Shwedagon: A site for Burmese nationalism, but a product of transnationalism.

‘Then, a golden mystery upheaved itself on the horizon – a beautiful winking wonder that blazed in the sun, of a shape that was neither Muslim dome nor Hindu temple spire… Under what new god, thought I, are we irrepressible English sitting now?’[1]

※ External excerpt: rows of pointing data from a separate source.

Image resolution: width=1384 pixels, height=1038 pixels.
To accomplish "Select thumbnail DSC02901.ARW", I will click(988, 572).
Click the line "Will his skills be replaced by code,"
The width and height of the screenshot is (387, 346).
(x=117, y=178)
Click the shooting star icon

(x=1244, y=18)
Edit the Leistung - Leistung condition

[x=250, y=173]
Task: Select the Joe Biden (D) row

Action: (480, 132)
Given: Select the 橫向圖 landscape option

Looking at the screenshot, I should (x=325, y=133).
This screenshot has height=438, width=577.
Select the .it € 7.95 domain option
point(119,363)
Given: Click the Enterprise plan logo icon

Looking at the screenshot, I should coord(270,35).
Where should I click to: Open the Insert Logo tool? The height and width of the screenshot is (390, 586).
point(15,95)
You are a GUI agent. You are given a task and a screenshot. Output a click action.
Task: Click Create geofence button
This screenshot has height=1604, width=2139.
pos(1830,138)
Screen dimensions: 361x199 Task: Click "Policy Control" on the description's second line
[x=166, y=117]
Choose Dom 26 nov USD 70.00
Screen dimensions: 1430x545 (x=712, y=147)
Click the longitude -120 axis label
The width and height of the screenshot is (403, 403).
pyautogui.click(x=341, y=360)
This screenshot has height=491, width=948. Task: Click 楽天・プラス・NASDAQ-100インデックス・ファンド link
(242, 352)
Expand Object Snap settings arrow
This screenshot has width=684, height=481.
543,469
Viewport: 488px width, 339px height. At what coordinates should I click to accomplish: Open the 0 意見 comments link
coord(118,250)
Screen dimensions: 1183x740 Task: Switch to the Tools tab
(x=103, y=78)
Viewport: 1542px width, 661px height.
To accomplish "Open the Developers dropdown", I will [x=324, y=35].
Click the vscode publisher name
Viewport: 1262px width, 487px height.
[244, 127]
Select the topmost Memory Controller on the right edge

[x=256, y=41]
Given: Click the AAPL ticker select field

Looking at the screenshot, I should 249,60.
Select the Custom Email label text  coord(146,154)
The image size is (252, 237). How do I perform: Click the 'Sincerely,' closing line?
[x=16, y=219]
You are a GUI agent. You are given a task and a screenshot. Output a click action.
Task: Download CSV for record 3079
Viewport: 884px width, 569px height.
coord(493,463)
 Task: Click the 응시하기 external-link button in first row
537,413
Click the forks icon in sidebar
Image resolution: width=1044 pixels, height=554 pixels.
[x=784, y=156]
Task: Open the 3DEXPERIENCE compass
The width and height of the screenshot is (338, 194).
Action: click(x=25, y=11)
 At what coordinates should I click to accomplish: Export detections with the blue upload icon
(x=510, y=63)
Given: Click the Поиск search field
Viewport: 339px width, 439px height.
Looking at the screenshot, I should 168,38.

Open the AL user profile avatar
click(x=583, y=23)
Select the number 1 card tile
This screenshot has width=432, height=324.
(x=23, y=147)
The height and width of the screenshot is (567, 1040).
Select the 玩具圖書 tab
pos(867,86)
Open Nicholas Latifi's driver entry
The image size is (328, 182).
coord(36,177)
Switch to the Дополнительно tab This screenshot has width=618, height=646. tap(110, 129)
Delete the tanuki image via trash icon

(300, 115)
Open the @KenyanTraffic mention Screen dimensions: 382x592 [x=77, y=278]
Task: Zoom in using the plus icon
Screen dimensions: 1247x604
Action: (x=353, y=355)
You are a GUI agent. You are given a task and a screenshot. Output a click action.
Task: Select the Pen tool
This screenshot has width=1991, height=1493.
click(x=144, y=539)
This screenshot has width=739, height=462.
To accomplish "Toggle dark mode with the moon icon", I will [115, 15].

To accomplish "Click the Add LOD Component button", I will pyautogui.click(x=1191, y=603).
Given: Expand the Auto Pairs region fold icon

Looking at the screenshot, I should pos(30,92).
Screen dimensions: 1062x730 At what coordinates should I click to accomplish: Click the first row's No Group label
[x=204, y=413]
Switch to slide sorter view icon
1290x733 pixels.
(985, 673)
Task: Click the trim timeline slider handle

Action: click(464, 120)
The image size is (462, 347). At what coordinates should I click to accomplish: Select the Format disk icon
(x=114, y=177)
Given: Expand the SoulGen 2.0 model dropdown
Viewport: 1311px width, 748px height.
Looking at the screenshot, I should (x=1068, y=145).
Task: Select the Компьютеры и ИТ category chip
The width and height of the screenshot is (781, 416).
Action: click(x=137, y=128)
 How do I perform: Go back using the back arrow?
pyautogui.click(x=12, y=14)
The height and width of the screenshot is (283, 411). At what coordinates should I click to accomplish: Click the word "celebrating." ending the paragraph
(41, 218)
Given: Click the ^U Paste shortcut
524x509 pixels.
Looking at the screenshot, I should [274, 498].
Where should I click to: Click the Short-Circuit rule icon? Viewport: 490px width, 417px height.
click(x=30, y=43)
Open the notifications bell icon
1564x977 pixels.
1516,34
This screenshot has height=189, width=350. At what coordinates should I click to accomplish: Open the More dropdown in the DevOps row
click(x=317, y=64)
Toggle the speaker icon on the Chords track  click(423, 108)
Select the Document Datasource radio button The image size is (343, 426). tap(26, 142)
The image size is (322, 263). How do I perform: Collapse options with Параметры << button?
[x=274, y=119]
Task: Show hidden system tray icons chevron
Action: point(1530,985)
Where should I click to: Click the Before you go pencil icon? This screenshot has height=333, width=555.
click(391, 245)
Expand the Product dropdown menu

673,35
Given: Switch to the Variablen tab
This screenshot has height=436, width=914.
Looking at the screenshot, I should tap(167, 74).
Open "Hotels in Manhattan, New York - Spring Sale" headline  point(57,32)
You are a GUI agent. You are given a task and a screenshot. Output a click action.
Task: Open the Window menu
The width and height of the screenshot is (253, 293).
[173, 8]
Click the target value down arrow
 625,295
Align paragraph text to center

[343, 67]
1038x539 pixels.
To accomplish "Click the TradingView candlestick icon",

These words and their following remarks, written by Rudyard Kipling regarding his three-day visit to Rangoon, emphasise the role which the Shwedagon Pagoda played in the mind of the European in defining the Burmese and their landscape. Such a defining role is reflected in the prominence which the pagoda tends to take in the town’s postcards which I have seen, but the importance of the pagoda in defining Rangoon was not just a European construction but was also held by the Burmese themselves. For instance, it was at the Shwedagon that the rebellious students at Rangoon University set up a counter higher educational institution, simultaneously protesting the attempts by the British colonial government to impose imperialist ideas onto Burmese education and also their military occupation of this prominent Burmese symbol.[2]


However, reading Arthur Waldron’s “The Problem of the Great Wall of China”, his use of alternative historical narratives to question both the European construction and nationalist adoption of such architectural symbols influenced me to take another look at the history of the Shwedagon.[3] It is the South Entrance to the complex that intrigued me because it undertook such vast changes in appearance over the course of British rule, transforming from a traditional gate structure in the 1850s to a much more expressive representation of Mount Neru with a tower covered by a façade of nat figures and flanked either side by chinthes in the 1890s.[4] In the modern day, this sense of movement and life in the structure has been replaced by a more ordered and geometric representation of the pagoda’s mandala.[5] My readings following up on this matter have suggested that the dramatic changes to this entrance over its lifetime reflects more than just the changing nature of Burmese architecture or the political impact of British colonial rule.


Instead, an alternative explanation for this evolution was the introduction of the Shwedagon into a wider transnational culture of Buddhist architecture under British rule as more pilgrims from South and East Asia were able to travel, and donate, to the pagoda. It is this transnational nature that has granted the pagoda UNESCO World Heritage status, but the development of the South Entrance is a physical manifestation of this.[6] As Elizabeth Howard-Moore argues, the architecture of the south entrance, as well as the rest of the pagoda, diverged from the original traditional Burmese style as it began to reflect wider Buddhist architectural styles, the introduction of the chinthes and the Bengali roofing between the 1850s-1890s being a part of this new artistic input.[7] Such a narrative of this site cannot be found in Burmese or British sources at the time, as both of them claim that the Shwedagon represented the Burmese people in one way or another, but it is only through analysing the photographs of structures such as the south entrance that allows us to see that a more complicated history of cultural input is at play here, and by identifying the transnational nature of the site’s architecture we can start to look at other transnational connections between Burma and the rest of the Buddhist world.

[1] Rudyard Kipling, From Sea to Sea: Letters of Travel (New York, 1899; 2010), <> [accessed: 27/02/22], 203.

[2] Carol Ann Boshier, Mapping Cultural Nationalism: The Scholars of the Burma Research Society, 1910-1935 (Copenhagen, 2018), 233-234.

[3] Arthur N. Waldron, “The Problem of the Great Wall of China”, Harvard Journal of Asiatic Studies, 43: 2 (1983), 643-663.

[4] “Shwedagon, South Entrance”, Yangon Time Machine, <> [accessed: 27/02/22].

[5] Ibid.

[6] “Shwedagon Pagoda on Singuttara Hill”, UNESCO, <> [accessed: 27/02/22].

[7] Elizabeth Howard-Moore, “Patronage and Place: The Shwedagon in Times of Change”, Buddhism Across Asia: Networks of Material, Intellectual and Cultural Exchange, Vol. 1, ed. Tansen Sen (Singapore, 2014), 386.